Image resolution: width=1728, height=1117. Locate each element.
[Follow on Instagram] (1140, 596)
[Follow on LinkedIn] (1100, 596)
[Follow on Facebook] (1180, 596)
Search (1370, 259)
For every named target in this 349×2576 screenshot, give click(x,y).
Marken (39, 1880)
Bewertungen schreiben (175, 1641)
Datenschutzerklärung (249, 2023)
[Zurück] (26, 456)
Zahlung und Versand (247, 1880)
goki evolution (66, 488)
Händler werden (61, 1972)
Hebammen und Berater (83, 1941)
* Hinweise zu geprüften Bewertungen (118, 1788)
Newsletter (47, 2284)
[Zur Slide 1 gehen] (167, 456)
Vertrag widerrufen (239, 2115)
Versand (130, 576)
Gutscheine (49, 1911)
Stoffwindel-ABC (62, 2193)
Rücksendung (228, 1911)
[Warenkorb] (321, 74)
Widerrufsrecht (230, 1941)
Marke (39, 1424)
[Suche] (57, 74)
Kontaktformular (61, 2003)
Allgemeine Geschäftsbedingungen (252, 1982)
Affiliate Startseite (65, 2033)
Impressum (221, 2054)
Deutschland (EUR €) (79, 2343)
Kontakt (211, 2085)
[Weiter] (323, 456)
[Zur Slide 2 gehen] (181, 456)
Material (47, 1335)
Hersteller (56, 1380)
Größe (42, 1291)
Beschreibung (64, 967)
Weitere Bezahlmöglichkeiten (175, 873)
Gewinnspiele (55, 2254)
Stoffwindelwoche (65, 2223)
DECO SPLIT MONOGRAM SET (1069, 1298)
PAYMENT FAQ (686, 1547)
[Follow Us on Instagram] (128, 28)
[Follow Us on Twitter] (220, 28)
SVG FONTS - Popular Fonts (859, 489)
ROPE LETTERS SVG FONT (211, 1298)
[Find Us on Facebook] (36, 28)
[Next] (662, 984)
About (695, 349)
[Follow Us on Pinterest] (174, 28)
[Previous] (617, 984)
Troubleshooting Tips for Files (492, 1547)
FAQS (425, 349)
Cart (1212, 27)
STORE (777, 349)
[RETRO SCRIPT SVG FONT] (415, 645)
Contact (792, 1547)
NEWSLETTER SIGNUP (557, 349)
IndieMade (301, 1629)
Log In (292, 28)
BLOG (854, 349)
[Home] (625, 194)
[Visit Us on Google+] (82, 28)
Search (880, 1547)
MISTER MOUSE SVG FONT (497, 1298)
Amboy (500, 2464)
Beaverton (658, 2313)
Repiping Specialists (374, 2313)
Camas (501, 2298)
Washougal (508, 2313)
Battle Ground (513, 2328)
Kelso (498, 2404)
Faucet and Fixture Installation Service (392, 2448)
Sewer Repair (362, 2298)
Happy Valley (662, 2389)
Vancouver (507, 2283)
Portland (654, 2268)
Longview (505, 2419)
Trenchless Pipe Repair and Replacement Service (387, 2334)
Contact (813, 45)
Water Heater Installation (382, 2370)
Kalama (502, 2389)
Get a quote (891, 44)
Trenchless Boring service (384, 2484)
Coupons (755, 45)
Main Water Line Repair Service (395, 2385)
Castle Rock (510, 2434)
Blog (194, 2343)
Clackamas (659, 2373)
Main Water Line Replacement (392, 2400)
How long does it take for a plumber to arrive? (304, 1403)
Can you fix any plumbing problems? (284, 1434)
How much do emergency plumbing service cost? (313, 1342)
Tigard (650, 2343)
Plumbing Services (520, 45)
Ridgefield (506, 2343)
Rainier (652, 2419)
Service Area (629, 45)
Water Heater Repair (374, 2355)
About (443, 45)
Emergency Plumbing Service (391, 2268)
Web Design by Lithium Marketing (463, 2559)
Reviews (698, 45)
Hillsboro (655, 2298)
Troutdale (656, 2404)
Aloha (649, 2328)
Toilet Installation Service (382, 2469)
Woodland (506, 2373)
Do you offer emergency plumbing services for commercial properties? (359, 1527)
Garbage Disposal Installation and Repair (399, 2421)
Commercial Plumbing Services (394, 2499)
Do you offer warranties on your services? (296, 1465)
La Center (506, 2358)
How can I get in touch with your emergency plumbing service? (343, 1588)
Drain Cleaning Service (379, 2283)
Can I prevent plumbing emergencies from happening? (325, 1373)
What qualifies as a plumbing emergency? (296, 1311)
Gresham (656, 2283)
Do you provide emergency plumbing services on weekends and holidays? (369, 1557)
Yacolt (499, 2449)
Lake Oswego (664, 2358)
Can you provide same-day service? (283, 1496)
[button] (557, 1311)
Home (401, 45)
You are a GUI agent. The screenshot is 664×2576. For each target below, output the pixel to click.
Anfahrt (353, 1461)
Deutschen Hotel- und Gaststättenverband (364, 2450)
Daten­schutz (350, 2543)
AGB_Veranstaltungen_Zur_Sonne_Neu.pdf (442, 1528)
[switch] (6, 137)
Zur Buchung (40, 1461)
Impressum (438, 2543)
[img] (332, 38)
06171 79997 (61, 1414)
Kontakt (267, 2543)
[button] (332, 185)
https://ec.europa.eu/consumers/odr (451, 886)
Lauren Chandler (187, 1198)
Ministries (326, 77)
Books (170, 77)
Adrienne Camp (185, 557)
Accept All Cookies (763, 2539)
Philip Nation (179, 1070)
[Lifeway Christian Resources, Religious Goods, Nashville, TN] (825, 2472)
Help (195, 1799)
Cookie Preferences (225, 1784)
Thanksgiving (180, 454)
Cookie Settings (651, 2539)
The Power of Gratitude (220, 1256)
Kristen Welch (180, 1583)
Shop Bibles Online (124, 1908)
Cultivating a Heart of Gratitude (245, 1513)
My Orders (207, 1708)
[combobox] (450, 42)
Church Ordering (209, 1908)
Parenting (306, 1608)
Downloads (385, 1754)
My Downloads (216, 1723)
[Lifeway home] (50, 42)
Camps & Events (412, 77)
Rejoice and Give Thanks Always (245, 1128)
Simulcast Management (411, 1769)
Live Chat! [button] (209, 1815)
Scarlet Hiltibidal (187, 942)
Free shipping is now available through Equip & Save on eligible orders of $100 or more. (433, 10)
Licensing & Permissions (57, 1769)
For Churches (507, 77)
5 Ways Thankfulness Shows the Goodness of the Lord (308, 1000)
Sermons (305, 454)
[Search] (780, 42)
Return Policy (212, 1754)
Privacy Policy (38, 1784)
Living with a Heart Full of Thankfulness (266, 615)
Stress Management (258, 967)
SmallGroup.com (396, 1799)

□ □ □

Using the data above, extract exactly the lines from the one that holds "PAYMENT FAQ (686, 1547)" to the one that holds "STORE (777, 349)", both ends included, and no others.

The completed task:
PAYMENT FAQ (686, 1547)
[Follow Us on Instagram] (128, 28)
[Follow Us on Twitter] (220, 28)
SVG FONTS - Popular Fonts (859, 489)
ROPE LETTERS SVG FONT (211, 1298)
[Find Us on Facebook] (36, 28)
[Next] (662, 984)
About (695, 349)
[Follow Us on Pinterest] (174, 28)
[Previous] (617, 984)
Troubleshooting Tips for Files (492, 1547)
FAQS (425, 349)
Cart (1212, 27)
STORE (777, 349)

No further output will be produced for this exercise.